Everyone has their favourite Christmas movie (mine is The Ref, followed by The Bishop’s Wife), and when I was telling my boyfriend that I would be writing this piece, that’s what he immediately thought about. We also talked about Halloween movies; I decided, as we talked, that our Halloween tradition when we have a house and our son is older will be to play Halloween movies all afternoon and evening and invite friends to come by during any stretch of that to watch movies and have snacks. This is in part inspired by a friend in college who used to do horror movie marathons in the dorms. There are people with movies they have to watch for Valentine’s Day or New Year’s Eve, and I would not be at all surprised to hear of a lot of people watch Groundhog’s Day for Groundhog’s Day.
To me, though, it goes beyond that. I have three must-watch summer movies. It’s an odd assortment, I admit; it’s two ’80s comedies and one Hayley Mills movie. Two of them were movies we rented at Webster’s once and then ended up owning, because it was cheaper. We might only have rented them once a year, but once a year every year adds up. The other was a staple of the Disney Channel in those long-ago days when they played stuff out of the Vault on the Disney Channel. I’m not sure how many times I’ve seen any of them, but it’s probably dozens by now.
Major League is one of two baseball movies I own. (Oddly, they both have Charlie Sheen. What can I say? I turned thirteen in 1989.) It’s the story of an underdog baseball team that comes together to win the World Series, because it’s a baseball movie that isn’t Eight Men Out (the other baseball movie I own) or Field of Dreams. I don’t actually watch baseball, mind; I’m not sure I’ve ever seen a game from beginning to end. I have spent my entire life within broadcast range of a city with at least one Major League team, and you could probably count the number of real baseball players I can name without taking off your shoes. (If you did have to, I’d advise Joe Jackson as the first one to start with after you move on from fingers.) Somehow, though, my summer isn’t complete unless I’ve seen the Cleveland Indians fight their way out of the basement.
Summer School doesn’t seem like my kind of movie on a lot of levels. There’s Chainsaw (Dean Cameron) and Dave (Gary Riley), for heaven’s sake, horror movie buffs who spend the entire movie trying to get into an Italian foreign exchange student’s pants. Still, it’s more intelligent than you’d expect; it is, after all, about a bunch of slackers being taught remedial English by a gym teacher, so you figure there’s got to be some education, right? Certainly it stresses the importance of learning.

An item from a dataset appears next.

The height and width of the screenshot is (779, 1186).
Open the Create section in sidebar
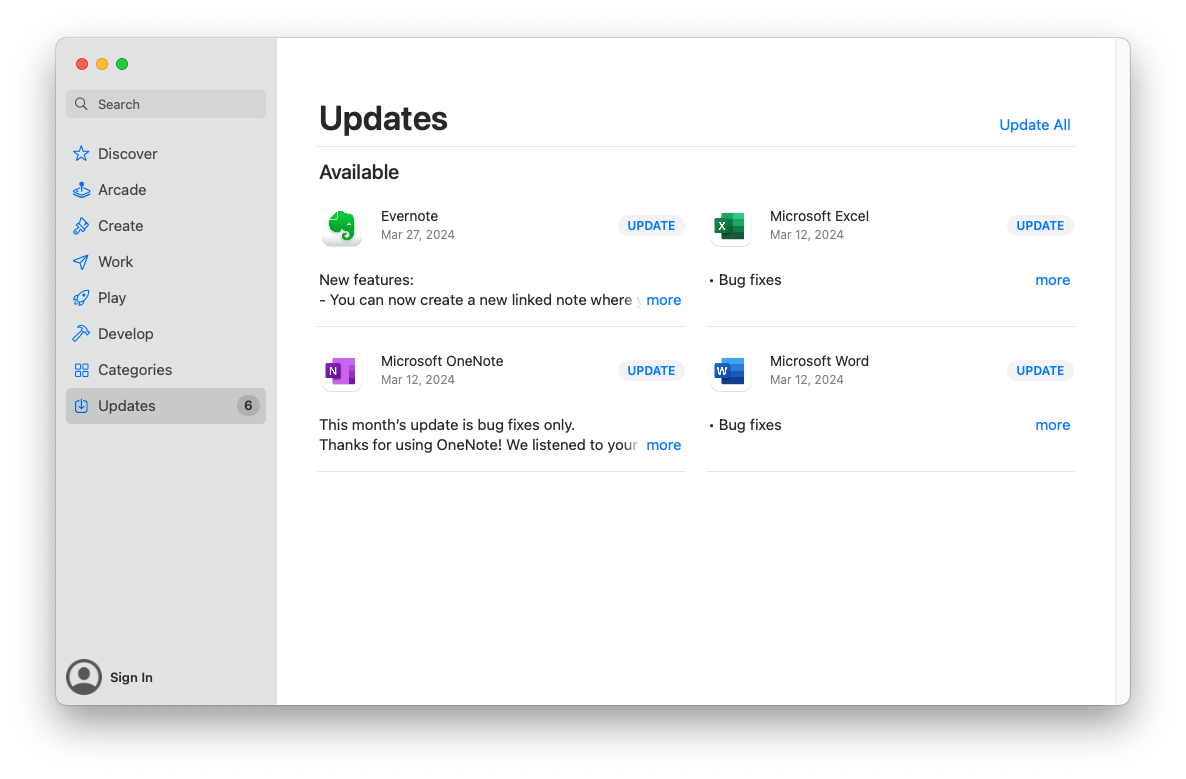pyautogui.click(x=120, y=226)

And then, beloved of all beloveds, there is Summer Magic, Hayley Mills and her movie family moving from Boston to Beulah, Maine, around the turn of the last century. Burl Ives is in it, too. It’s your standard mid-’60s Disney fare; IMDb claims it was originally planned for Annette Funicello, which rather boggles the mind. It was released in the summer of ’63, and it’s charming and heartwarming and family-friendly and all that—and also, in several places, extremely snarky and well aware of the fact that you may love your family, but you don’t always like them. The songs are good, too, classics by the Sherman Brothers. “Pink of Perfection” and “Femininity” have long been favourites of mine.
I could do this for other seasons, too. Arsenic and Old Lace as the air turns crisp. Fantasia for a long winter night, for all the Disney Channel hyped “Night on Bald Mountain” for Halloween. Heathers is a good one for spring—prom season, you know. Mary Poppins is spring as well, when the cherry trees are in bloom. (I did mention I watch a lot of Disney, right?) Pump Up the Volume for the last days of school, because that’s when I watched it a lot when I was in high school. Yes, you’ve also got your obvious Halloween and Christmas and even Easter (so I own Jesus Christ Superstar; don’t judge me!), but you can usually tell what time of year it is by what of the movies I own I reach for.